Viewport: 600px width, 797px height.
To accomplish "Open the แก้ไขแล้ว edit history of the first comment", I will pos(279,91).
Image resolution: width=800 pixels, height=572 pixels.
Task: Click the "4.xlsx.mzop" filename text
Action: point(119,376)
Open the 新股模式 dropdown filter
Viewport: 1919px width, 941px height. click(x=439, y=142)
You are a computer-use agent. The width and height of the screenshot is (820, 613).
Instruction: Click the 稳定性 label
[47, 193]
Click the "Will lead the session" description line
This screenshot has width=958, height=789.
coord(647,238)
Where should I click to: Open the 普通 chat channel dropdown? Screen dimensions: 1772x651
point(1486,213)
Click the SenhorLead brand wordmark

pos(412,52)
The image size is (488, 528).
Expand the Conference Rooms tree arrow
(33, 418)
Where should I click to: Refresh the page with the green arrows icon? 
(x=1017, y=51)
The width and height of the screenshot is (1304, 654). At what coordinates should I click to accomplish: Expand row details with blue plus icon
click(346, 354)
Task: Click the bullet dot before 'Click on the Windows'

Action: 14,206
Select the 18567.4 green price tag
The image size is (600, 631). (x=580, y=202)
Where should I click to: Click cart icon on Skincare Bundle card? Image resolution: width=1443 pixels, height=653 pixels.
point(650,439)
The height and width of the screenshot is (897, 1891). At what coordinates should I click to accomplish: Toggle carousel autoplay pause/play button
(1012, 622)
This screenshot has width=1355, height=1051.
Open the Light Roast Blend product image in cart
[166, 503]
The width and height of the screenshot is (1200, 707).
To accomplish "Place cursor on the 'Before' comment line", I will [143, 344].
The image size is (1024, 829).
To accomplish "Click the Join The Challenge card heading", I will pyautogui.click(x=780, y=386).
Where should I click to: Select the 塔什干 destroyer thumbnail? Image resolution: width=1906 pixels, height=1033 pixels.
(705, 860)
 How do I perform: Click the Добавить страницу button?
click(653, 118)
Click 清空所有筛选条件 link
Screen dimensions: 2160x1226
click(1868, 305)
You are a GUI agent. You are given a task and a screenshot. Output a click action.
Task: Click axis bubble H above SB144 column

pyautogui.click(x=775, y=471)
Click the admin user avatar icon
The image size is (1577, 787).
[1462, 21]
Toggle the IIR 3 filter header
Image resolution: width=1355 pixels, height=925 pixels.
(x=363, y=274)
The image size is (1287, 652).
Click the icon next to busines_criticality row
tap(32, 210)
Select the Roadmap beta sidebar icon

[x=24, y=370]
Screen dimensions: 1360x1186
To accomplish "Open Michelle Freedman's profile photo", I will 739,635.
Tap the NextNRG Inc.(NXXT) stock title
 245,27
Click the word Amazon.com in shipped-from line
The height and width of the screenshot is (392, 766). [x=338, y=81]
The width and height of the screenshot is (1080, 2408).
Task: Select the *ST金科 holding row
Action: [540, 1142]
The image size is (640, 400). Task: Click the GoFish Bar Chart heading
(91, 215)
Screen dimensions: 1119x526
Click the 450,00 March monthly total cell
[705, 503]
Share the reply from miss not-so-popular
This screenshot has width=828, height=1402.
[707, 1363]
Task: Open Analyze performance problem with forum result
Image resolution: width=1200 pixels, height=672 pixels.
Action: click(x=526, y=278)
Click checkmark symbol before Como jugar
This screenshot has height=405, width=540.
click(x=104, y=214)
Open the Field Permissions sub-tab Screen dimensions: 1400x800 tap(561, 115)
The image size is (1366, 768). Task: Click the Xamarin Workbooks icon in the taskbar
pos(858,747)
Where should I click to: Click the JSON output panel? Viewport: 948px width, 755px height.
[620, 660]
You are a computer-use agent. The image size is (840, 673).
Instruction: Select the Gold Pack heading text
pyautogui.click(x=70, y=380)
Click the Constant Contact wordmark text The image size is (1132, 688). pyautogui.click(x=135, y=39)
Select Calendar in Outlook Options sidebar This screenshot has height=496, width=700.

_ _ _ _

**Assigned task:** Print the material once more. Change nothing.

**Solution for this exercise:**
Viewport: 600px width, 797px height.
To accomplish "Open the แก้ไขแล้ว edit history of the first comment", I will pos(279,91).
Image resolution: width=800 pixels, height=572 pixels.
Task: Click the "4.xlsx.mzop" filename text
Action: point(119,376)
Open the 新股模式 dropdown filter
Viewport: 1919px width, 941px height. click(x=439, y=142)
You are a computer-use agent. The width and height of the screenshot is (820, 613).
Instruction: Click the 稳定性 label
[47, 193]
Click the "Will lead the session" description line
This screenshot has width=958, height=789.
coord(647,238)
Where should I click to: Open the 普通 chat channel dropdown? Screen dimensions: 1772x651
point(1486,213)
Click the SenhorLead brand wordmark

pos(412,52)
The image size is (488, 528).
Expand the Conference Rooms tree arrow
(33, 418)
Where should I click to: Refresh the page with the green arrows icon? 
(x=1017, y=51)
The width and height of the screenshot is (1304, 654). At what coordinates should I click to accomplish: Expand row details with blue plus icon
click(346, 354)
Task: Click the bullet dot before 'Click on the Windows'

Action: 14,206
Select the 18567.4 green price tag
The image size is (600, 631). (x=580, y=202)
Where should I click to: Click cart icon on Skincare Bundle card? Image resolution: width=1443 pixels, height=653 pixels.
point(650,439)
The height and width of the screenshot is (897, 1891). At what coordinates should I click to accomplish: Toggle carousel autoplay pause/play button
(1012, 622)
This screenshot has width=1355, height=1051.
Open the Light Roast Blend product image in cart
[166, 503]
The width and height of the screenshot is (1200, 707).
To accomplish "Place cursor on the 'Before' comment line", I will [143, 344].
The image size is (1024, 829).
To accomplish "Click the Join The Challenge card heading", I will pyautogui.click(x=780, y=386).
Where should I click to: Select the 塔什干 destroyer thumbnail? Image resolution: width=1906 pixels, height=1033 pixels.
(705, 860)
 How do I perform: Click the Добавить страницу button?
click(653, 118)
Click 清空所有筛选条件 link
Screen dimensions: 2160x1226
click(1868, 305)
You are a GUI agent. You are given a task and a screenshot. Output a click action.
Task: Click axis bubble H above SB144 column

pyautogui.click(x=775, y=471)
Click the admin user avatar icon
The image size is (1577, 787).
[1462, 21]
Toggle the IIR 3 filter header
Image resolution: width=1355 pixels, height=925 pixels.
(x=363, y=274)
The image size is (1287, 652).
Click the icon next to busines_criticality row
tap(32, 210)
Select the Roadmap beta sidebar icon

[x=24, y=370]
Screen dimensions: 1360x1186
To accomplish "Open Michelle Freedman's profile photo", I will 739,635.
Tap the NextNRG Inc.(NXXT) stock title
 245,27
Click the word Amazon.com in shipped-from line
The height and width of the screenshot is (392, 766). [x=338, y=81]
The width and height of the screenshot is (1080, 2408).
Task: Select the *ST金科 holding row
Action: [540, 1142]
The image size is (640, 400). Task: Click the GoFish Bar Chart heading
(91, 215)
Screen dimensions: 1119x526
Click the 450,00 March monthly total cell
[705, 503]
Share the reply from miss not-so-popular
This screenshot has width=828, height=1402.
[707, 1363]
Task: Open Analyze performance problem with forum result
Image resolution: width=1200 pixels, height=672 pixels.
Action: click(x=526, y=278)
Click checkmark symbol before Como jugar
This screenshot has height=405, width=540.
click(x=104, y=214)
Open the Field Permissions sub-tab Screen dimensions: 1400x800 tap(561, 115)
The image size is (1366, 768). Task: Click the Xamarin Workbooks icon in the taskbar
pos(858,747)
Where should I click to: Click the JSON output panel? Viewport: 948px width, 755px height.
[620, 660]
You are a computer-use agent. The image size is (840, 673).
Instruction: Select the Gold Pack heading text
pyautogui.click(x=70, y=380)
Click the Constant Contact wordmark text The image size is (1132, 688). pyautogui.click(x=135, y=39)
Select Calendar in Outlook Options sidebar This screenshot has height=496, width=700.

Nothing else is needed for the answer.